= WORK TO BE COMPLETED =
Reproduce the rows verbatim from the first line down to and including the line that contains "Task: Click on".

──────── MATERIAL SUPPLIED ────────

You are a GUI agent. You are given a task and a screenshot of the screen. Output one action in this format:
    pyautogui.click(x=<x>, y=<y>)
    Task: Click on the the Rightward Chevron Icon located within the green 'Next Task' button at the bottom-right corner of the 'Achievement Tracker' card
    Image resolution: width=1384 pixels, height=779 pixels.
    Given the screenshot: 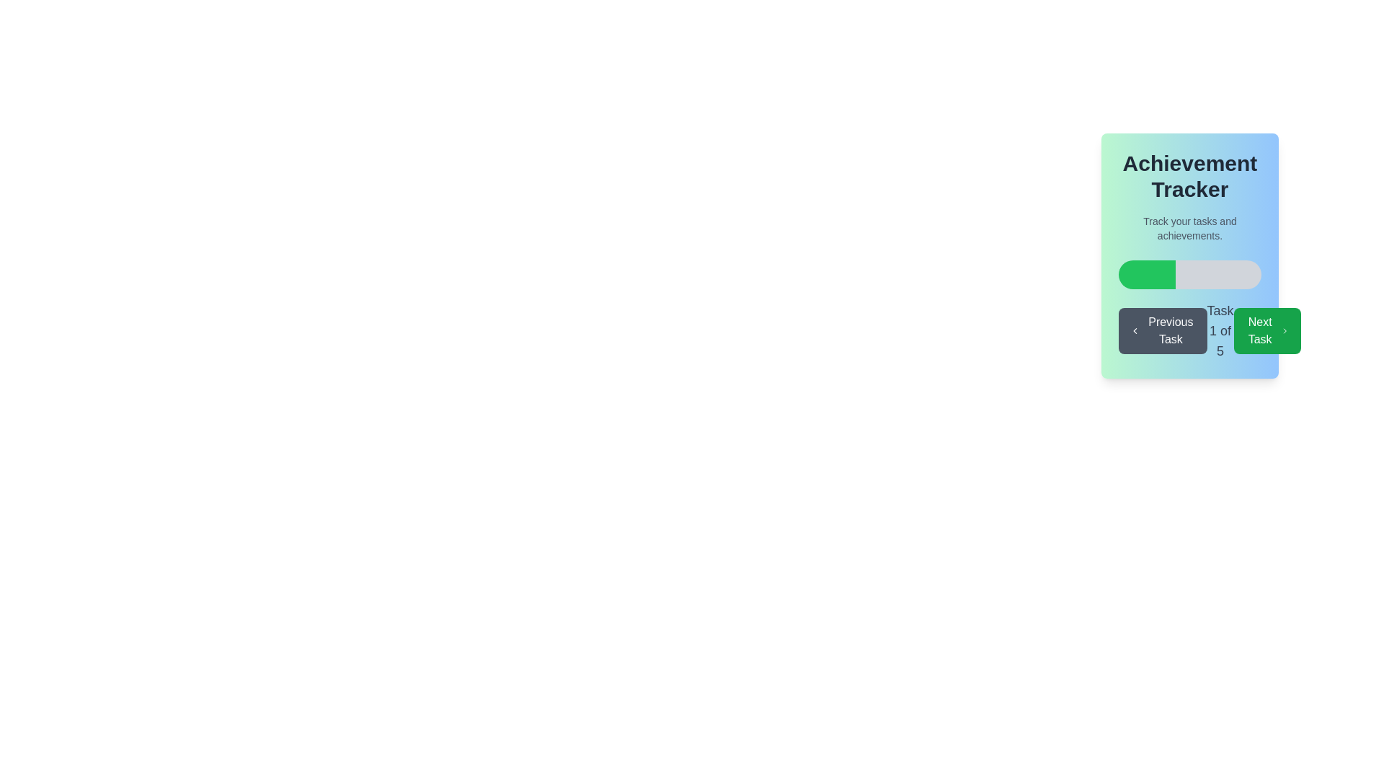 What is the action you would take?
    pyautogui.click(x=1285, y=331)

────────

= SOLUTION TO THIS TASK =
You are a GUI agent. You are given a task and a screenshot of the screen. Output one action in this format:
    pyautogui.click(x=<x>, y=<y>)
    Task: Click on the the Rightward Chevron Icon located within the green 'Next Task' button at the bottom-right corner of the 'Achievement Tracker' card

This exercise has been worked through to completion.